• **Исходный текст**:
Добавить в цитаты Настройки чтения

Страница 4 из 13

Помимо путевых очерков пробовал свои силы Николай Едпидифорович и в чистой беллетристике. Два его рассказа – “В деревне” (1907) и “Пасхальная ночь” (1911) – очень плохи. В первом идет речь о “члене уездной земской управы из крестьян” Михаиле Ивановиче. В голодный год он организует столовые для детей, находит заработки для их родителей[15]. Во втором отражен другой период – “аграрные беспорядки”. Богатый помещик Николай Дмитриевич Игнатьев собирается продать часть земли “товарищескому обществу крестьян села Луговского… на подбор из мироедов”, а обозленные этим мужики ближайшего села Лукина хотят спалить его имение. В пасхальную ночь все кончается благополучно: Игнатьев решает отдать “по сходственной цене” землю лукинскому сельскому обществу, а услышавшие благовест поджигатели отказывается от своего преступного намерения[16]. Хотя было немало людей, бескорыстно спасавших голодающих, и встречались помещики, стремившиеся по хорошему договориться с крестьянами, все же рассказы кажутся фальшивыми, сусальными. Это не просто народническая беллетристика, а пример ее разложения.

Между двумя названными публикациями надо поместить заметку “По дороге (из поездки в Арзамас)” 1906 года – прямой отклик на первую русскую революцию. Николай Елпидифорович едет из Нижнего на родину по недавно проложенной железной дороге. Зима, заносы, поезд стоит на станциях по часу и больше. Автор наблюдает за пассажирами и видит, как “отравляется деревня черносотенной литературой. Белознаменный “алатырь” привез на станцию целые кипы черносотенных газет “Русское знамя”, “Вече”, “Минин” и др. и вкупе с товарищами раздает бесплатно газетки крестьянам”. С удовольствием пишет Николай Елпидифорович о том, как молодой крестьянин “демонстративно рвет на мелкие куски газету и обрывки бросает по ветру. – “Людей морочат” – замечает он и, насупившись, отходит в сторону”[17]. Кому симпатизирует корреспондент газеты, совершенно ясно.

• **Извлечённые данные**:
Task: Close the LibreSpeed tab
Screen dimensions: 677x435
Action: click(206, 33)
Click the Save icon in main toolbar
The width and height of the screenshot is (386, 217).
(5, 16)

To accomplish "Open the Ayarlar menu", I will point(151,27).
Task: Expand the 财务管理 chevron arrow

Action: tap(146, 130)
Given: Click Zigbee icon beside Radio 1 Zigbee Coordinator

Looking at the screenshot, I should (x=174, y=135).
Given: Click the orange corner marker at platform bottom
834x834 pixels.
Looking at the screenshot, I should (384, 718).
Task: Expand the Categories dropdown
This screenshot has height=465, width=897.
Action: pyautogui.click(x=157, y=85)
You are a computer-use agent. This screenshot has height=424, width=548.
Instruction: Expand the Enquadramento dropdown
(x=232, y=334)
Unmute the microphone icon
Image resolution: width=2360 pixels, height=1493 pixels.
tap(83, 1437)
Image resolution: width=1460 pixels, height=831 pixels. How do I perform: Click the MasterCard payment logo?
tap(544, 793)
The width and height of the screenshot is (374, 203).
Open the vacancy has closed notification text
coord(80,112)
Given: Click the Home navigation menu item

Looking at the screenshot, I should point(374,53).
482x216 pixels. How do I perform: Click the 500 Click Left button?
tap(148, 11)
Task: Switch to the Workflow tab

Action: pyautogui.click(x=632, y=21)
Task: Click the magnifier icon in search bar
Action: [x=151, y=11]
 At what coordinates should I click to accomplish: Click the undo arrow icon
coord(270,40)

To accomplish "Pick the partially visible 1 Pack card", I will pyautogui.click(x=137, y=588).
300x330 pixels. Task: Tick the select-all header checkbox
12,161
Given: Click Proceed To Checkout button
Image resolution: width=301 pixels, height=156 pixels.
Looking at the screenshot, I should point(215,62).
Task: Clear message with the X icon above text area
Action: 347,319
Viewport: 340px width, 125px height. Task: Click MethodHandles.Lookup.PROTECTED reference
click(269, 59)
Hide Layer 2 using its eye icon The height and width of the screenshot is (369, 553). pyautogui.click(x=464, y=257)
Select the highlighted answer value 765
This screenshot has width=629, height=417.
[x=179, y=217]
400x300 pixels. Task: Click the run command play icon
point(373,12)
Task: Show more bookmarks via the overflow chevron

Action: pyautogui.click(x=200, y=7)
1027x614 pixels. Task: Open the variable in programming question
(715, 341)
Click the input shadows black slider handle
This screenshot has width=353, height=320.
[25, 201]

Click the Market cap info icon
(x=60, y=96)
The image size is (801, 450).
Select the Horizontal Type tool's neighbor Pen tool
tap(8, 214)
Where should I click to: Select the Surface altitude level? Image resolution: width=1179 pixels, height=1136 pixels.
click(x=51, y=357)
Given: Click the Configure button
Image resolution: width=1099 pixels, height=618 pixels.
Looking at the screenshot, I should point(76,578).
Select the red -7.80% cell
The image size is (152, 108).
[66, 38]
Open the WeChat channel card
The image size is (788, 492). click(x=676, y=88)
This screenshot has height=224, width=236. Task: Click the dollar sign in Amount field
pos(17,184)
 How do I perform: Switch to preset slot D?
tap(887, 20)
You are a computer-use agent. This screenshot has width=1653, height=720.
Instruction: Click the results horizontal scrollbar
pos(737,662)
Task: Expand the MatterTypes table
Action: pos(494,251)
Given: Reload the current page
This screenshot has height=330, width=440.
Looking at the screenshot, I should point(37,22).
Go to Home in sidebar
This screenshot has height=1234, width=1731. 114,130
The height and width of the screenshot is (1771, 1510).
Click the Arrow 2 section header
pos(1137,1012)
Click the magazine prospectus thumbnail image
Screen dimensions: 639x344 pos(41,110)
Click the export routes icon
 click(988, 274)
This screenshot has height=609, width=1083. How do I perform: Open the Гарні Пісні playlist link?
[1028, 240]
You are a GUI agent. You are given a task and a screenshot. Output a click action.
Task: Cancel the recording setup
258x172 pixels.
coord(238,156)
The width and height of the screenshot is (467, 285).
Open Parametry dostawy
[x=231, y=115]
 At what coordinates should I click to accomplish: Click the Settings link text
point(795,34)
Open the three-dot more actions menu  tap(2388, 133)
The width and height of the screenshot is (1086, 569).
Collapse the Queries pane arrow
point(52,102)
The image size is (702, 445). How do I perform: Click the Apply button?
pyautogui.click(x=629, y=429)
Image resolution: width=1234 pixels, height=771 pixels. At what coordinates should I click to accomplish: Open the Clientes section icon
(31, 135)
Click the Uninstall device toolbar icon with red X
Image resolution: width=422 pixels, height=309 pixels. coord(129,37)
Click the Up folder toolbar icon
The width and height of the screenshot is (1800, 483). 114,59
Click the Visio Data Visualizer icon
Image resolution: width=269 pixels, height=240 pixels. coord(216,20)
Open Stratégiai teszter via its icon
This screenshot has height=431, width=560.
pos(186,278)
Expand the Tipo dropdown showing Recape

• **Ваша задача**: Пожалуйста, перепишите фрагмент исходного текста от слов «Между двумя названными» до слов «газеты, совершенно ясно.» включительно, заменив «пассажирами» на «попутчиками». Отвечайте, опираясь только на исходный текст.

• **Ответ на задание**:
Между двумя названными публикациями надо поместить заметку “По дороге (из поездки в Арзамас)” 1906 года – прямой отклик на первую русскую революцию. Николай Елпидифорович едет из Нижнего на родину по недавно проложенной железной дороге. Зима, заносы, поезд стоит на станциях по часу и больше. Автор наблюдает за попутчиками и видит, как “отравляется деревня черносотенной литературой. Белознаменный “алатырь” привез на станцию целые кипы черносотенных газет “Русское знамя”, “Вече”, “Минин” и др. и вкупе с товарищами раздает бесплатно газетки крестьянам”. С удовольствием пишет Николай Елпидифорович о том, как молодой крестьянин “демонстративно рвет на мелкие куски газету и обрывки бросает по ветру. – “Людей морочат” – замечает он и, насупившись, отходит в сторону”[17]. Кому симпатизирует корреспондент газеты, совершенно ясно.